Die Künstlerin redet also von “nomadic competence” während Berber, Massai, Sinti und Roma in der Welt herumziehen und halb Nordafrika sich nach Lampedusa aufmacht und wieder andere aus Darfur fliehen. Da wären eher “nomadische” Thermen greifbar, und diese Leute haben eher Kompetenzen und interessante Probleme, die über den Umbau eines “White cube”, der anscheinend zugleich auch eine “Blackbox” ist, hinausgehen…
Dass die Künstlerin gerade dabei ist zu promovieren finde ich auch seltsam und hoffe, diese Arbeit hat nichts damit zu tun, denn sonst müsste man sehr in Frage stellen, wie wissenschaftlich so ein Doktortitel denn sein könnte. Müssen Künstler heute schon einen Doktor haben, um ernst genommen zu werden? Oder ist das Gegenteil der Fall?

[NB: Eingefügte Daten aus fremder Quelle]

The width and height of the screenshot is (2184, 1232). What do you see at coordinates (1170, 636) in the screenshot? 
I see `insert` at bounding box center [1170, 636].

Ich kenne den persönlichen Hintergrund der Künstlerin nicht, bin mir aber sicher, wer diese Art von Ego-Tripp-Kunst macht, lebt wohl behütet, dick gepolstert und sehr, sehr, sehr realitätsfern im berühmten Elfenbeinturm von Wolkenkuckucksheim und alles, was diese Kunst ausmacht, müsste man als pseudointellektuelle “Luxus-Spielerei” bezeichnen. Dafür gibt es auch noch ein böseres Wort, nämlich …äh… “zerebale Onanie”. Ich meine das aber nicht allzu böse und ich habe auch nichts gegen Kunst – im Gegenteil, ich bin Zeichenlehrer und weiss genau, Kunst darf provozieren und elitär sein, sie darf sehr spezifisch sein, sehr persönlich, sehr spröde und unzugänglich, sehr politisch oder auch sehr philosophisch und ganz, ganz grausam abstrakt, aber einfach nur langweilig und beliebig sollte sie nicht sein. Oder? Frau Kretschmann hat doch Malerei studiert, warum also muss sie dann Deckenverkleidungen an den Wänden entlang stapeln und irgendwelche musealen Umbauprozesse aufgreifen? Wen sollte so was wirklich emotional oder intellektuell berühren? Den Abwart des Hauses? Oder ein paar wenige Freunde der Studienrichtung Innenarchitektur vielleicht? Wundern Sie sich nicht, wenn man Sie der Verschwendung von Steuergeldern bezichtigt. Ein Künstlertripp als Abenteuerurlaub und Selbstfindungs- oder Selbstheilungsprozess ist vermutlich nur dann legitim, wenn für den Betrachter auch etwas Substanzielles dabei abfällt, aber ihr ratloses “Konzept” (in diesem Fall ist dieses Wort wohl ein Euphemismus) ist schon ein wenig infantil und naiv. (Während des Studiums haben wir auch mal so Zeug gemacht.) Liebe Frau Kretschmann, liebe Kuratorinnen und Kuratoren, machen Sie mal drei Monate lang irgend einen normalen Ferienjob irgendwo, der NICHTS mit Kunst zu tun hat, reisen Sie um die Welt und/oder setzen sie ein Kind in dieselbe. Und lesen sie regelmässig Zeitung. Wenn Sie dann immer noch Kunst machen wollen, wird sicher etwas Gescheiteres dabei heraus kommen. “Competence”, die auch anderen Leuten etwas einbringen könnte.